Mengenai mereka yang berseberangan dengan pemerintah pun dilaporkan. Laporan Bagian B bulan November 1946 menyinggung soal isi perundingan Linggarjati. Di mana golongan sayap kiri seperti Angkatan Komunis Muda (Akoma) termasuk yang menolak. Penolak lain perundingan Linggarjati adalah Partai Nasionalis Indonesia (PNI), Partai Rakyat, Masyumi, Laskar Jawa Barat, Komisariat Sulawesi di Jawa, Angkatan Muda Guru, Barisan Banteng, dan lainnya.

Kelompok yang (terpaksa) setuju adalah Partai Kristen Indonesia (Parkindo), Partai Nasional Indonesia Arab, Serikat Buruh Minyak, PKRI, Pesindo, Partai Sosialis, Barisan Tani Indonesia (BTI), AMKRI, GRI Sunda Kecil, Partai Tani, Setikat Mahasiswa Indonesia, Serikat Buruh Gula, Laskar Marah, Komite Indonesia Merdeka Hollandia, Angkatan Muda PTT, Perwari, PPI, juga Persatuan Pamong Desa Indonesia.

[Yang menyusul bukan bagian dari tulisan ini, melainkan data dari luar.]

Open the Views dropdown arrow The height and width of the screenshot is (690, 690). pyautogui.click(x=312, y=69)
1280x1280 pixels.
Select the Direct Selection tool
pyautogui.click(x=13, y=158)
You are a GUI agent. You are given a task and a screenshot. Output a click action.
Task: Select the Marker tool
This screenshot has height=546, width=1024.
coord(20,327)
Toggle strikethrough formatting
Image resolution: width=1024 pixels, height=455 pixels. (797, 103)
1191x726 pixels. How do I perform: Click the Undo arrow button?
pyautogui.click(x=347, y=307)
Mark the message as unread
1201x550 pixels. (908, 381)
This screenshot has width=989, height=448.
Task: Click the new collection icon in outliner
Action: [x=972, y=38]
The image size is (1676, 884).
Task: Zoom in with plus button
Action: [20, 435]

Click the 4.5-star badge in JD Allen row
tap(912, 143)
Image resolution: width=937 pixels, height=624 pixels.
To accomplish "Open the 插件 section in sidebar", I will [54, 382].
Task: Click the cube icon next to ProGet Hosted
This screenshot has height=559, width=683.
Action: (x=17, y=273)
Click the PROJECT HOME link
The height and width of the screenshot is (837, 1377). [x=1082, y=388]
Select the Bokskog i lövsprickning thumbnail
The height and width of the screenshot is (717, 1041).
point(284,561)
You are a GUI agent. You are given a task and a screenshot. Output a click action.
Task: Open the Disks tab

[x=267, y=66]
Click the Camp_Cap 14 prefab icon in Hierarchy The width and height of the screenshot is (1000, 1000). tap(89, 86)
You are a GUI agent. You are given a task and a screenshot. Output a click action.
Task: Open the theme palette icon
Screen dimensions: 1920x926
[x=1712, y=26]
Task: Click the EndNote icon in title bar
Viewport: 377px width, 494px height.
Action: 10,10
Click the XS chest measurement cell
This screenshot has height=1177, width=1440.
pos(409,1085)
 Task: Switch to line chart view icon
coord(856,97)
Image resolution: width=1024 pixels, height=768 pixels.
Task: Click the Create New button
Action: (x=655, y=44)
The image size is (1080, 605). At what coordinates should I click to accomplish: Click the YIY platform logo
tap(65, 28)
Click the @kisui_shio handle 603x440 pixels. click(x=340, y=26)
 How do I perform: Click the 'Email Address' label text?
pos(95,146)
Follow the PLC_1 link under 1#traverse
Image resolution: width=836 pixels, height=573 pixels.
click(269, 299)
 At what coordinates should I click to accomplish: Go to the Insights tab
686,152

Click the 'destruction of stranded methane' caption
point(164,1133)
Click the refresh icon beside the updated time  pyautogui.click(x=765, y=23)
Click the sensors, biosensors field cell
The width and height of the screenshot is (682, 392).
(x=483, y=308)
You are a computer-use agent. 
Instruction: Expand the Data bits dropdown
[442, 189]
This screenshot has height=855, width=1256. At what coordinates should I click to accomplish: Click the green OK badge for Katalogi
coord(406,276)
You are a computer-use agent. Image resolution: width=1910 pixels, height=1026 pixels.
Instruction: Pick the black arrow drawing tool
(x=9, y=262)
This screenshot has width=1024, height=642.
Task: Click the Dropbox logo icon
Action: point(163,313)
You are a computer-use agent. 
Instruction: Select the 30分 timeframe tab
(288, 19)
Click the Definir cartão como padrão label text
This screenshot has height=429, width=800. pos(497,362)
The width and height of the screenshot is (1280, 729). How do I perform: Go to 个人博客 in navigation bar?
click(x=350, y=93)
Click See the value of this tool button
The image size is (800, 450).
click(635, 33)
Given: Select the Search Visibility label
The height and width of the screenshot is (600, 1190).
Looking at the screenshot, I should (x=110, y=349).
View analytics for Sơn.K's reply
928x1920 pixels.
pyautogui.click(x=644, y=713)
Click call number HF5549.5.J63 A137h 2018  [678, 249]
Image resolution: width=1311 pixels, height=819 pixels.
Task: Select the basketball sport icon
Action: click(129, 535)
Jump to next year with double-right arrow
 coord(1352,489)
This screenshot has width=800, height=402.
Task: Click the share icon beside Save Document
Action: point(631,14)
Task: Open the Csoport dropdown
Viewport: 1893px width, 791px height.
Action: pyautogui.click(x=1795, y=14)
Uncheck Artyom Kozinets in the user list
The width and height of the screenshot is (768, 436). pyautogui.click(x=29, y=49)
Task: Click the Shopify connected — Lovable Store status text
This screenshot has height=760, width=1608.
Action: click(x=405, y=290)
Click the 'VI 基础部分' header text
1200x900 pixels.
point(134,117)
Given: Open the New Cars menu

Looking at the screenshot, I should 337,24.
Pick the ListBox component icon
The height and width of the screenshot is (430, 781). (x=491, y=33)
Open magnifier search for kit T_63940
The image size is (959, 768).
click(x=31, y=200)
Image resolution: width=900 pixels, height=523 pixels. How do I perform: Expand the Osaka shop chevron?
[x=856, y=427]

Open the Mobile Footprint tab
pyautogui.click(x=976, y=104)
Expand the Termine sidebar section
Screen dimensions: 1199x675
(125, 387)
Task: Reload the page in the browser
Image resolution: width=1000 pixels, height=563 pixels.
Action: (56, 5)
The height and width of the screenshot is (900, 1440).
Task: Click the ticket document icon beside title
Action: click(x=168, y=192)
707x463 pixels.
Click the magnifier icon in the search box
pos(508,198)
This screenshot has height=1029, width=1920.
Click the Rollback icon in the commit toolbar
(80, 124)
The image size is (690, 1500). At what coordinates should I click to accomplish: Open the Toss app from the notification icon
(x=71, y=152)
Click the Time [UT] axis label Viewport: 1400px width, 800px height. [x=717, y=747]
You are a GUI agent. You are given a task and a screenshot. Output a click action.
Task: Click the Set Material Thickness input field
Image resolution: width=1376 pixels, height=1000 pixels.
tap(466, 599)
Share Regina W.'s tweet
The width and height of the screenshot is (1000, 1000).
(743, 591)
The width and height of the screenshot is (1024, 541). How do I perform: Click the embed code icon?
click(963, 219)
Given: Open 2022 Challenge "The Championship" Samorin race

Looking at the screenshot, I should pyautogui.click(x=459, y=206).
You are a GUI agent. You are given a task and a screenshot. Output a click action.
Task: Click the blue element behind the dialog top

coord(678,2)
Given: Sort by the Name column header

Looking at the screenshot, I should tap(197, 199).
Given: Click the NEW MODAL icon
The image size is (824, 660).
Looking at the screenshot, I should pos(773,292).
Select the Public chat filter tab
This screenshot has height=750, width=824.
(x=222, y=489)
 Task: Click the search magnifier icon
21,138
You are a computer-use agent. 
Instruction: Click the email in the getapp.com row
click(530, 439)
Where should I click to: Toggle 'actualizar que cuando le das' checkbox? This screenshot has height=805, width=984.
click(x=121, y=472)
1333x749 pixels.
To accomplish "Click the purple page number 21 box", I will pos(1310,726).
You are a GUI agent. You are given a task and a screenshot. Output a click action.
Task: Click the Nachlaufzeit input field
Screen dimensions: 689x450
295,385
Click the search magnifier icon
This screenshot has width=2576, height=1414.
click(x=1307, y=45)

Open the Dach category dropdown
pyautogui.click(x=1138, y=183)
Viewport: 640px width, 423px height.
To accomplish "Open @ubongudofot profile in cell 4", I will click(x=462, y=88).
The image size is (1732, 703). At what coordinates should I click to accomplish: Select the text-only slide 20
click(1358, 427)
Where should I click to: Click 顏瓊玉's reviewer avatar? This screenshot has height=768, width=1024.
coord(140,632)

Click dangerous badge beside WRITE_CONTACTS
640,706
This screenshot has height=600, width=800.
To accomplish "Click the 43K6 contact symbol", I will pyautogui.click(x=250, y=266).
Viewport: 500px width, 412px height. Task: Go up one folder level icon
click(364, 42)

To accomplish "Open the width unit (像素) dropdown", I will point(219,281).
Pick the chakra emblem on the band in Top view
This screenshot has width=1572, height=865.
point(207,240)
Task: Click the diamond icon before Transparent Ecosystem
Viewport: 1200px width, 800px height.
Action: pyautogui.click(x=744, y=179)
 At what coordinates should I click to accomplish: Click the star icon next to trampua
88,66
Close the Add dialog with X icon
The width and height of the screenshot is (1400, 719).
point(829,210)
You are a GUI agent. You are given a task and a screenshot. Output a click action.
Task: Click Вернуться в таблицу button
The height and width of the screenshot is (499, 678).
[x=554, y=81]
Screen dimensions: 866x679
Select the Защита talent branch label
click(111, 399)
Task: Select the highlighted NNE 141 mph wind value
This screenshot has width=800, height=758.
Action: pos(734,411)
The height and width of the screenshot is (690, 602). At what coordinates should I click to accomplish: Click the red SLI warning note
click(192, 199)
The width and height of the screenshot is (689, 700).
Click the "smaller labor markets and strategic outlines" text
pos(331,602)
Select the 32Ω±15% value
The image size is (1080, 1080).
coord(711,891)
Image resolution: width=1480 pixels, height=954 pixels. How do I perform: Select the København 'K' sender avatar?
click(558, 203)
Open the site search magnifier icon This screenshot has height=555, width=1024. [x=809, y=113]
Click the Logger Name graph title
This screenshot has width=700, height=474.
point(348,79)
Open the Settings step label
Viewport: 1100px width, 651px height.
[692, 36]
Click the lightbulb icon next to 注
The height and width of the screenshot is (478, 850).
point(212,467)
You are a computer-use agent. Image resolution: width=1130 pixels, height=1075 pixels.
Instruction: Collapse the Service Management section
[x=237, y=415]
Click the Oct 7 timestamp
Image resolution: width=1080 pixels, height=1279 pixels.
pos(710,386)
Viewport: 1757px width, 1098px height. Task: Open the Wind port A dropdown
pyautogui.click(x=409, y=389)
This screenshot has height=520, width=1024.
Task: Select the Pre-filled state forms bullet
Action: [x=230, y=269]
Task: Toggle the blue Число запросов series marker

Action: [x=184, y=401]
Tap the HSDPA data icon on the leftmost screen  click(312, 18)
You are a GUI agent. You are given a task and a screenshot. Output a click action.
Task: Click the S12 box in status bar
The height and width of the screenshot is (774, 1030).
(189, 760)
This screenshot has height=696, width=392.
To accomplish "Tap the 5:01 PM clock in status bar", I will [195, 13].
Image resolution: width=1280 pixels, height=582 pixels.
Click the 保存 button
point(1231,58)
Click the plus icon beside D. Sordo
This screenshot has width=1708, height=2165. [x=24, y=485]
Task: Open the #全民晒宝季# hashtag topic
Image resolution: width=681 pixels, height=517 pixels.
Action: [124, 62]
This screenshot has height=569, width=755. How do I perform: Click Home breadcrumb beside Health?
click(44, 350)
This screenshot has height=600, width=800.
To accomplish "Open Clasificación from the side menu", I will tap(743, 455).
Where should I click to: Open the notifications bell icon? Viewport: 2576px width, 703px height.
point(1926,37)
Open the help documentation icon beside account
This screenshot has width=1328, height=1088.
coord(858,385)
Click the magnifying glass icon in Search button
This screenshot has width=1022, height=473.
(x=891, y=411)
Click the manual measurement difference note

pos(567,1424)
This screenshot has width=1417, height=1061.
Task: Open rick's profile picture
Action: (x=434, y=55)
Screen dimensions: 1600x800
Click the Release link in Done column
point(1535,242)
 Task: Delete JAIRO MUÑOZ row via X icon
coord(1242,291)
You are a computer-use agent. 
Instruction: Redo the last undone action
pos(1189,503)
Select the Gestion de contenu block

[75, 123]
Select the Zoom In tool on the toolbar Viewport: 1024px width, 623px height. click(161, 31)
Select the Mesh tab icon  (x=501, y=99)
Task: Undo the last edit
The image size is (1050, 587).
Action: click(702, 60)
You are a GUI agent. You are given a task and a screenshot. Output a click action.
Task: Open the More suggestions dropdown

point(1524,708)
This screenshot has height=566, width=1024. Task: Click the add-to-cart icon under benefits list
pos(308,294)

“Partai-partai dan badan-badan yang tidak menyetujui telah terbentuk dalam suatu suatu organisasi: Benteng Repoeblik Indonesia. Dalam rapat pendiriannya pada tanggal 12-13 Desember 1946 bertempat di salah satu gedung BPRI Malang,” lapor Bagian B.

Intaian Bagian B ternyata mencapai daerah Indonesia Timur. Konferensi Malino juga disoroti. Berdasarkan laporan, ternyata ada partai-partai pro-Republik di sana; di antaranya Ikatan Nasional Indonesia (yang berpusat di Balikpapan), Serikat Karakjatan Indonesia (yang berpusat di Banjarmasin), Badan Oesaha Pembangoenan Indonesia Merdeka (disingkat Bopim dan berkedudukan di Samarinda), Gaboengan Pergerakan Rakjat Indonesia (disingkat GAPRI dan berpusat di Gorontalo), Persatuan Indonesia (berkedudukan di Ternate), Partai Kedaulatan Rakjat (berkedudukan di Makassar), dan Badan Pemoefakatan Partai Politik Repoeblikein (yang berpusat di Manado).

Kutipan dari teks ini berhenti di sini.